------ EXERCISE INPUTS
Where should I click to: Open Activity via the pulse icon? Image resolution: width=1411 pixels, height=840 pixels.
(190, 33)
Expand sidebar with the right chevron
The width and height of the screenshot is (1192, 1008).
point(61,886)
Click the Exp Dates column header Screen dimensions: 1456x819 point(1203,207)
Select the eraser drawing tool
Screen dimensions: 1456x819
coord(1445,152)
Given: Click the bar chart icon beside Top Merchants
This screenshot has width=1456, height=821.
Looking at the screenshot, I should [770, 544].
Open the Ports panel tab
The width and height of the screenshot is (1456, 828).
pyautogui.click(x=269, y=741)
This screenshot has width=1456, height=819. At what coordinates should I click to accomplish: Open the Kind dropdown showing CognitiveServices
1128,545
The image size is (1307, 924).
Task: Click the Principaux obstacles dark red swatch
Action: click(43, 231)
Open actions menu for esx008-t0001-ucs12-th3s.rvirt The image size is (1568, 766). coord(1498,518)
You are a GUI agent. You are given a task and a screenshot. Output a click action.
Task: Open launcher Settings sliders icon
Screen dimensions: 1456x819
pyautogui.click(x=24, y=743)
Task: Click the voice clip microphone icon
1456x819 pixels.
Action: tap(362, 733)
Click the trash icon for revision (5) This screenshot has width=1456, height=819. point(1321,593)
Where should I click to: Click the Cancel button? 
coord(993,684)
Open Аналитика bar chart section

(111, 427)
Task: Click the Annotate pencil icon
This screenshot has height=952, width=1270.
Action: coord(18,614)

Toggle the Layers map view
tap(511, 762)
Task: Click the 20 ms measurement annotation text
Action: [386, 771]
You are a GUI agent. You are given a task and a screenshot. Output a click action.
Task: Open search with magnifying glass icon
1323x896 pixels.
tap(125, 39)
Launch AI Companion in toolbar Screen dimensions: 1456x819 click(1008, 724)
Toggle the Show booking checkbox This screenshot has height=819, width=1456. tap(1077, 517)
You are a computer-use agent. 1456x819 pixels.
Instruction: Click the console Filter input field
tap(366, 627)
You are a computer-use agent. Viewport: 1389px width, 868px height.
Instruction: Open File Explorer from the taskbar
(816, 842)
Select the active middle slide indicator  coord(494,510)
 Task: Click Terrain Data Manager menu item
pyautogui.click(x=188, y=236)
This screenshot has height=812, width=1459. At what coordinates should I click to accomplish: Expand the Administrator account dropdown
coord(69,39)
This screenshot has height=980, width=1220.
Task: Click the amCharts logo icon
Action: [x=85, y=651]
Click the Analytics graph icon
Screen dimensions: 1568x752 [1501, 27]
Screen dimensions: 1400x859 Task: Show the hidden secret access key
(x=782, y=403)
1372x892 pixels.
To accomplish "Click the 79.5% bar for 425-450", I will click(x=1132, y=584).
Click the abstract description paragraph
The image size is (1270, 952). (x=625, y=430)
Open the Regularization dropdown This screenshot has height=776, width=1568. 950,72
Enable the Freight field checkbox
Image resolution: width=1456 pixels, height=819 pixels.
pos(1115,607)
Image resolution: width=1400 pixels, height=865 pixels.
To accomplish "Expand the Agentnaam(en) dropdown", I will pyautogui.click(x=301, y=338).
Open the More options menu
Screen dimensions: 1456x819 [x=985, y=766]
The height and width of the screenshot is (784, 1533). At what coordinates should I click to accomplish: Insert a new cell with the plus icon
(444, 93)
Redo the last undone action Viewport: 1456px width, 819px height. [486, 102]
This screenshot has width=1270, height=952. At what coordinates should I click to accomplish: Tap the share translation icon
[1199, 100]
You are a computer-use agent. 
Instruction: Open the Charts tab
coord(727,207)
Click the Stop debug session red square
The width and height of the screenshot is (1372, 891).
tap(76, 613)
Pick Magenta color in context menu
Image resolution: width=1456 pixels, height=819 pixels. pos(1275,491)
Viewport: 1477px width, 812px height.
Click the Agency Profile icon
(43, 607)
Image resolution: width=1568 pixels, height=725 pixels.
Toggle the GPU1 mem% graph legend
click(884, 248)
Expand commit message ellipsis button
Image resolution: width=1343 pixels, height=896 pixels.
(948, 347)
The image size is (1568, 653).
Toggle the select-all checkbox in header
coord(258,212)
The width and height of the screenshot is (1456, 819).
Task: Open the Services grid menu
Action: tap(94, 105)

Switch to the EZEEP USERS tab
------------
*EXERCISE DESCRIPTION*:
Reproduce only the lines running from the one with "This screenshot has width=1270, height=952." through the final line of the listing above, both ends included.

*SOLVED EXERCISE*:
This screenshot has width=1270, height=952. At what coordinates should I click to accomplish: Tap the share translation icon
[1199, 100]
You are a computer-use agent. 
Instruction: Open the Charts tab
coord(727,207)
Click the Stop debug session red square
The width and height of the screenshot is (1372, 891).
tap(76, 613)
Pick Magenta color in context menu
Image resolution: width=1456 pixels, height=819 pixels. pos(1275,491)
Viewport: 1477px width, 812px height.
Click the Agency Profile icon
(43, 607)
Image resolution: width=1568 pixels, height=725 pixels.
Toggle the GPU1 mem% graph legend
click(884, 248)
Expand commit message ellipsis button
Image resolution: width=1343 pixels, height=896 pixels.
(948, 347)
The image size is (1568, 653).
Toggle the select-all checkbox in header
coord(258,212)
The width and height of the screenshot is (1456, 819).
Task: Open the Services grid menu
Action: tap(94, 105)

Switch to the EZEEP USERS tab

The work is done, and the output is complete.